Note: The closer the values for the user and movie, the more likely the user is to like the movie

# The user probably will not like this movie
casablanca = np.array([-0.99,-0.3,0.8])

(user1*casablanca).sum()

-1.611

Learning the Latent Factors

can use gradient descent to learn the latent factors for each item and user in a dataset

Steps

Randomly initialize some parameters for every user and item in the dataset
- the parameters represent the latent factors
- parameters for each user and item are represented as vectors of numbers
- the size of the vectors for the users and the items must be dot product compatible
Calculate predictions
- take the dot product of the parameters for each movie with the parameters of each user to predict a rating each user would give each item
Calculate the loss from predictions
- can use any loss function, such as Mean Square Error
Update the parameter values for the items and users

Creating the DataLoaders

!cat $path/'u.item' | head -5

1|Toy Story (1995)|01-Jan-1995||http://us.imdb.com/M/title-exact?Toy%20Story%20(1995)|0|0|0|1|1|1|0|0|0|0|0|0|0|0|0|0|0|0|0
2|GoldenEye (1995)|01-Jan-1995||http://us.imdb.com/M/title-exact?GoldenEye%20(1995)|0|1|1|0|0|0|0|0|0|0|0|0|0|0|0|0|1|0|0
3|Four Rooms (1995)|01-Jan-1995||http://us.imdb.com/M/title-exact?Four%20Rooms%20(1995)|0|0|0|0|0|0|0|0|0|0|0|0|0|0|0|0|1|0|0
4|Get Shorty (1995)|01-Jan-1995||http://us.imdb.com/M/title-exact?Get%20Shorty%20(1995)|0|1|0|0|0|1|0|0|1|0|0|0|0|0|0|0|0|0|0
5|Copycat (1995)|01-Jan-1995||http://us.imdb.com/M/title-exact?Copycat%20(1995)|0|0|0|0|0|0|1|0|1|0|0|0|0|0|0|0|1|0|0
cat: write error: Broken pipe

pandas.read_csv

https://pandas.pydata.org/docs/reference/api/pandas.read_csv.html
read a csv file
supports custom delimiters

movies = pd.read_csv(path/'u.item',
                     # separate columns using '|' instead of ','
                     delimiter='|', 
                     encoding='latin-1',
                     # only use the first two columns
                     usecols=(0,1), 
                     names=('movie','title'), 
                     header=None)
movies.head()

	movie	title
0	1	Toy Story (1995)
1	2	GoldenEye (1995)
2	3	Four Rooms (1995)
3	4	Get Shorty (1995)
4	5	Copycat (1995)

DataFrame.merge

https://pandas.pydata.org/docs/reference/api/pandas.DataFrame.merge.html
perform a database-style join

# Add the movie titles to the ratings DataFrame
ratings = ratings.merge(movies)
ratings.head()

	user	movie	rating	timestamp	title
0	196	242	3	881250949	Kolya (1996)
1	63	242	3	875747190	Kolya (1996)
2	226	242	5	883888671	Kolya (1996)
3	154	242	3	879138235	Kolya (1996)
4	306	242	5	876503793	Kolya (1996)

fastai CollabDataLoaders

https://docs.fast.ai/collab.html#CollabDataLoaders
Base DataLoaders for collaborative filtering.

CollabDataLoaders.from_df

https://docs.fast.ai/collab.html#CollabDataLoaders.from_df
Create a DataLoaders suitable for collaborative filtering from a pandas DataFrame.

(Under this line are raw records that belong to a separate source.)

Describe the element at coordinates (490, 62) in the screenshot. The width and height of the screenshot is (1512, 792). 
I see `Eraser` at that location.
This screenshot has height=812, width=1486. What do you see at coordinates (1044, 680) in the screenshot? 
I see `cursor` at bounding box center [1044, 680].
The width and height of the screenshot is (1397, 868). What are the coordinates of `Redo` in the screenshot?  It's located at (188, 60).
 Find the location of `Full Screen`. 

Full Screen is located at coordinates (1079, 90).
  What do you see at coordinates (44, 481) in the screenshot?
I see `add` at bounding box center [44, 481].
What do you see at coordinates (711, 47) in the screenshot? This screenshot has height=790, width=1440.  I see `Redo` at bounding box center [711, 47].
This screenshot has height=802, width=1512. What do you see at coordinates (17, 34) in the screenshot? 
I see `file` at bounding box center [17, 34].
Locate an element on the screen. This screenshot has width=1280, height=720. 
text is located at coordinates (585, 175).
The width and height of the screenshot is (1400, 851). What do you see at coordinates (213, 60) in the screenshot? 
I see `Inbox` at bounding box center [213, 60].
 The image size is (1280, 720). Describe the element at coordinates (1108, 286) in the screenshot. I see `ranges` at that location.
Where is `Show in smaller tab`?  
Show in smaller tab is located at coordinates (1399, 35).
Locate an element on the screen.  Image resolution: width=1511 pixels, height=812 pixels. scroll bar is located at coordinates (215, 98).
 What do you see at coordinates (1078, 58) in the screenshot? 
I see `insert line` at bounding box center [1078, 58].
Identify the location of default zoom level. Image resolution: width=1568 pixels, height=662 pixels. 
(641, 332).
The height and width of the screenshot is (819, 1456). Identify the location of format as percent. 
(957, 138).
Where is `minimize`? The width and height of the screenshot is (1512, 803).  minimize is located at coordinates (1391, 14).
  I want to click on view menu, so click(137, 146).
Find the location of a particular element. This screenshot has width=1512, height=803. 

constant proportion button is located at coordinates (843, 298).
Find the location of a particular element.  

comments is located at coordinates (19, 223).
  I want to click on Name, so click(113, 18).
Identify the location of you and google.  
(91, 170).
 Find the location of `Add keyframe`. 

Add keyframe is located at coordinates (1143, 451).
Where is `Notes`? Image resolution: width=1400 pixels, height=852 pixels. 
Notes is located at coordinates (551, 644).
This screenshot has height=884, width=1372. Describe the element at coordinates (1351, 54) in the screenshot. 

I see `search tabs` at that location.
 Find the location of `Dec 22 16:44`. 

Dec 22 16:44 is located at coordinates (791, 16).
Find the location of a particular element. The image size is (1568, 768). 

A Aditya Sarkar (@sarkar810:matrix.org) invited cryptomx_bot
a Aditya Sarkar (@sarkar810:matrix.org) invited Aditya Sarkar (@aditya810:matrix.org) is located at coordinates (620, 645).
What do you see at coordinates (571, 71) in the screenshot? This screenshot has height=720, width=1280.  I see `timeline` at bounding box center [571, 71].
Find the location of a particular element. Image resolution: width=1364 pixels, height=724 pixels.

dls = CollabDataLoaders.from_df(ratings, 
                                # The column containing the users
                                user_name='user', 
                                # The column containing the items
                                item_name='title', 
                                # The column containing the user ratings
                                rating_name='rating', 
                                bs=64)
dls.show_batch()

	user	title	rating
0	795	Shining, The (1980)	3
1	573	Leaving Las Vegas (1995)	3
2	38	Snow White and the Seven Dwarfs (1937)	5
3	378	Breakdown (1997)	3
4	698	Third Man, The (1949)	2
5	452	Mary Poppins (1964)	4
6	668	Indiana Jones and the Last Crusade (1989)	5
7	167	Escape from L.A. (1996)	3
8	83	First Kid (1996)	4
9	650	Glengarry Glen Ross (1992)	3

dls.after_iter

<bound method after_iter of <fastai.tabular.core.TabDataLoader object at 0x7f8a75c0ffd0>>

TabDataLoader

fastai.tabular.core.TabDataLoader

dls.after_batch

Pipeline: ReadTabBatch

ReadTabBatch

fastai.tabular.core.ReadTabBatch

fastai TabDataLoader

https://docs.fast.ai/tabular.core.html#TabDataLoader
A transformed DataLoader for Tabular data

fastai ReadTabBatch

https://docs.fast.ai/tabular.core.html#ReadTabBatch
Transform TabularPandas values into a Tensor with the ability to decode

n_users  = len(dls.classes['user'])
print(f"Number of users: {n_users}")
n_movies = len(dls.classes['title'])
print(f"Numer of movies: {n_movies}")
n_factors = 5

# Create randomly initialized parameters for users and movies
user_factors = torch.randn(n_users, n_factors)
movie_factors = torch.randn(n_movies, n_factors)

Number of users: 944
Numer of movies: 1665

one_hot

<function fastai.torch_core.one_hot(x, c)>

fastai one_hot

https://docs.fast.ai/torch_core.html#one_hot
One-hot encode a value with a specified number of classes.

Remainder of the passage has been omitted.